Stream Processing with In-Memory Data Grids: Creating the Digital Twin
This talk is targeted at application developers who want to explore the use of in-memory computing for streaming analytics. The talk’s goal is to describe a key limitation (tracking streaming context) of current techniques (e.g., Spark streaming) and describe a new approach (implementing a digital twin using an in-memory data grid) that overcomes this limitation. It explains how the object-oriented architecture of in-memory data grids makes them well suited to applications that implement digital twins. The audience should gain an understanding of a new design technique for IMC applications, learn how to make use of it, and explore the advantages it offers for streaming analytics. The importance of the talk is that this technique provides leverage for developers that may force the big data community to rethink current approaches to stream processing.
Abstract
Businesses that track data from live systems, such as patient monitoring networks or wind turbine farms, need insights within less than a second to react to fast-changing conditions, make mission-critical decisions, and capitalize on new opportunities. Popular software platforms for streaming analytics (e.g., Apache Storm, Spark Streaming, and legacy CEP) let applications extract insights from data streams but are not well suited to modeling the underlying real-time context in which streaming data must be evaluated. As a result, they can fail to deliver crucial value in helping steer the behavior of these systems. With their object-oriented architecture, in-memory data grids (IMDGs) are now poised to overcome these limitations and enable streaming analytics to deliver significantly higher value than previously thought possible.
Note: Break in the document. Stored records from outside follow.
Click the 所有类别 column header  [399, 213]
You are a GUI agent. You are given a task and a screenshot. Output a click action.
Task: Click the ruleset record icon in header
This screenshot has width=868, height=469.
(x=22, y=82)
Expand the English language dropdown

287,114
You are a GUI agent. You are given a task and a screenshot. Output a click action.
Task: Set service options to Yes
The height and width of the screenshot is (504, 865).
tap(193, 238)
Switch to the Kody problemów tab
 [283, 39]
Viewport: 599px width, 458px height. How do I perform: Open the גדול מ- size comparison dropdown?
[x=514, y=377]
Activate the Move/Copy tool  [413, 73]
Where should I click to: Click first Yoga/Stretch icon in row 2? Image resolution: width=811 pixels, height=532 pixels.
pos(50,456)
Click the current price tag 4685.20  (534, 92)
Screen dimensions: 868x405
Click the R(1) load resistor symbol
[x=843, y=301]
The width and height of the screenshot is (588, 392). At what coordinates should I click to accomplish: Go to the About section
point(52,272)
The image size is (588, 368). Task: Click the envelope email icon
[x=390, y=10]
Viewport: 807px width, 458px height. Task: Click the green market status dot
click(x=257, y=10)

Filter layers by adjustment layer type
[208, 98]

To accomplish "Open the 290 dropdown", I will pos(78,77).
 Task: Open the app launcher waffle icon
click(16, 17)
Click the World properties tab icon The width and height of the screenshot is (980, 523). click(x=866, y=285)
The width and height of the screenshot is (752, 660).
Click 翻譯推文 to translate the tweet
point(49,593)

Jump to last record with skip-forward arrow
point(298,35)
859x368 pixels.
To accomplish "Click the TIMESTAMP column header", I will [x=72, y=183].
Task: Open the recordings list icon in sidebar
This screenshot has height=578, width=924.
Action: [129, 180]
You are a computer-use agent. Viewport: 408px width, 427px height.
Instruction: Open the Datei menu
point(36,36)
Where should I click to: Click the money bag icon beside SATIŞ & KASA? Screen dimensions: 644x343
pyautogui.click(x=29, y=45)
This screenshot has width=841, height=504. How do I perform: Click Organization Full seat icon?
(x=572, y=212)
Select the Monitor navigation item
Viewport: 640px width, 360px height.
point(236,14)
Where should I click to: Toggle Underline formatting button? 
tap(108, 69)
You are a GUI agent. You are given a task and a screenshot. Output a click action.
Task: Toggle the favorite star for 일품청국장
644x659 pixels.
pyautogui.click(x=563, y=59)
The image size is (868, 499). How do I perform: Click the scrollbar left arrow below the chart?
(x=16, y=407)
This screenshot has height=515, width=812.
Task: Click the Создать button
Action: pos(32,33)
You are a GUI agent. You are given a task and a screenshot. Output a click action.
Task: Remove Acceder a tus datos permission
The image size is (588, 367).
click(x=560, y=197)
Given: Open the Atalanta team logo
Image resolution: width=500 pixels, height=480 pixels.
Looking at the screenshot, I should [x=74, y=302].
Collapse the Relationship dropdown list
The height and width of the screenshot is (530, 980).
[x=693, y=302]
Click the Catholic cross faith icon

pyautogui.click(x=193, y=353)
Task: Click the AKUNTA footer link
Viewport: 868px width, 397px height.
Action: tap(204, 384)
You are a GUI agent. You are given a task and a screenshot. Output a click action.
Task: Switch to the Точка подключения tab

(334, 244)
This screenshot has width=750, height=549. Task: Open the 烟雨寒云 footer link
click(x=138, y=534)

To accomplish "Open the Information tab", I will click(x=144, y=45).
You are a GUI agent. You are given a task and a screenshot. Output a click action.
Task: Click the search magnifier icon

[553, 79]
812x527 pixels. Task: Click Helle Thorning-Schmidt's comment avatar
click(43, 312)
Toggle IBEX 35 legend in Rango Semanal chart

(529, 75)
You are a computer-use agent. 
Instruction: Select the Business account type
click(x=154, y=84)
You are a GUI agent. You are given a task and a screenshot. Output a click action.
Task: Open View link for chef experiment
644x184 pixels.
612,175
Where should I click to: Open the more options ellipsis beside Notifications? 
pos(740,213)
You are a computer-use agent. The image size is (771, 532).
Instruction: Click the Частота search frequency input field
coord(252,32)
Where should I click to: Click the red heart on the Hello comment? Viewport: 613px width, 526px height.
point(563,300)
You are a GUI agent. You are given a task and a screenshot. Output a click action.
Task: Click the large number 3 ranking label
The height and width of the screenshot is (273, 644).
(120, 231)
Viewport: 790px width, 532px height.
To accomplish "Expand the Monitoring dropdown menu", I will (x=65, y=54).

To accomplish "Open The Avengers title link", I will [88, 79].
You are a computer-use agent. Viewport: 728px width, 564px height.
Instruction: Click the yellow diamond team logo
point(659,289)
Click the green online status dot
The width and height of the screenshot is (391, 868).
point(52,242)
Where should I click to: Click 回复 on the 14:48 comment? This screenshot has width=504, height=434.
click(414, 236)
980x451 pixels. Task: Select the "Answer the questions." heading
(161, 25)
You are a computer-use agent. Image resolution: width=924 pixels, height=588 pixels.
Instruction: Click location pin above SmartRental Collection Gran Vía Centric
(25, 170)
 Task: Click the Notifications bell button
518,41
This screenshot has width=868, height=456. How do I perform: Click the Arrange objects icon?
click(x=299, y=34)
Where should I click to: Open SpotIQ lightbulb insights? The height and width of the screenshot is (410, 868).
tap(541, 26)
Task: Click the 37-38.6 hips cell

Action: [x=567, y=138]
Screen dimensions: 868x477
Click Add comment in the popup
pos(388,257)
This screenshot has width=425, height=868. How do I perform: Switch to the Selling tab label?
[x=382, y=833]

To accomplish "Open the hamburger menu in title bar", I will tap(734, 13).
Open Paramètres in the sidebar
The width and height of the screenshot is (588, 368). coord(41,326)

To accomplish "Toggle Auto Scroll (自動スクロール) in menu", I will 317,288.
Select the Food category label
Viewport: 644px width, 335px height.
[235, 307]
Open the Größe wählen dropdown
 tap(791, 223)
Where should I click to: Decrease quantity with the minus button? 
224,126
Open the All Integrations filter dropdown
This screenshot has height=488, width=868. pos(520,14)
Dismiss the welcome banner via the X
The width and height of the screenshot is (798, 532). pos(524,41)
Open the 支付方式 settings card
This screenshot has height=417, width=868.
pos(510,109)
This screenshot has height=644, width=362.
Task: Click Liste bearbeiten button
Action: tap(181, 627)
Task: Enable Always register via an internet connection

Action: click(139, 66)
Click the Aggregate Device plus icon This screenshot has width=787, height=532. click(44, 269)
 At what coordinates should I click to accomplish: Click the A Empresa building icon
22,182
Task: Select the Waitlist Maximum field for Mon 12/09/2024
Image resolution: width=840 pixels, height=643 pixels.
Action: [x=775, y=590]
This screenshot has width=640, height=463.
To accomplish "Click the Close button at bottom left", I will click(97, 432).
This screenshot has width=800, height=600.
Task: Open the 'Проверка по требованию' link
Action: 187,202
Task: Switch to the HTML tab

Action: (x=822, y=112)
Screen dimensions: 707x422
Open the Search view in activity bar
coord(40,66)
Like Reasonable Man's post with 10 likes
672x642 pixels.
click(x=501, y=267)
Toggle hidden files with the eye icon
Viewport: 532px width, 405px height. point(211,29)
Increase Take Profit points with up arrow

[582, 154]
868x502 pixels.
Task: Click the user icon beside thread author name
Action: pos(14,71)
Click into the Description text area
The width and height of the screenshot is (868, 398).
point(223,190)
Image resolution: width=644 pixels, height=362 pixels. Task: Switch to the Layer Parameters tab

The key to deeper introspection into the dynamic behavior of live systems for sub-second feedback is to shift the focus from solely examining incoming data streams to analyzing the combination of data streams and the data sources that generate them. This enables these streams to be viewed in a richer context and provide significantly more valuable insights. Gartner has used the term “digital twins” in its recent report “Top 10 Strategic Technology Trends for 2017” to refer to software-based representations of real-world entities, such as the above examples of patients or wind turbines. For example, consider a patient monitoring system receiving telemetry from a population with remote pacemakers. By creating a digital twin of each patient which tracks medical history, lifestyle, and current medications, the system can extract more information from this telemetry and filter unnecessary alerts. Likewise, modeling the specific characteristics and condition of a wind turbine helps streaming analytics interpret telemetry seeking to predict if a blade failure is imminent.
It is cumbersome and often inefficient to implement digital twins with traditional stream processing technologies because of their lack of an integrated, object-oriented storage model. However, IMDGs provide a highly effective platform for incorporating digital twins into streaming analytics. IMDGs combine object-oriented, in-memory data storage for hosting digital twins with fast data access and integrated computing to implement streaming updates and fine grained, sub-second analysis. These capabilities both simplify development and maximize performance by avoiding unnecessary data motion. Moreover, unlike Spark, IMDGs are designed to meet the stringent high availability requirements of live systems.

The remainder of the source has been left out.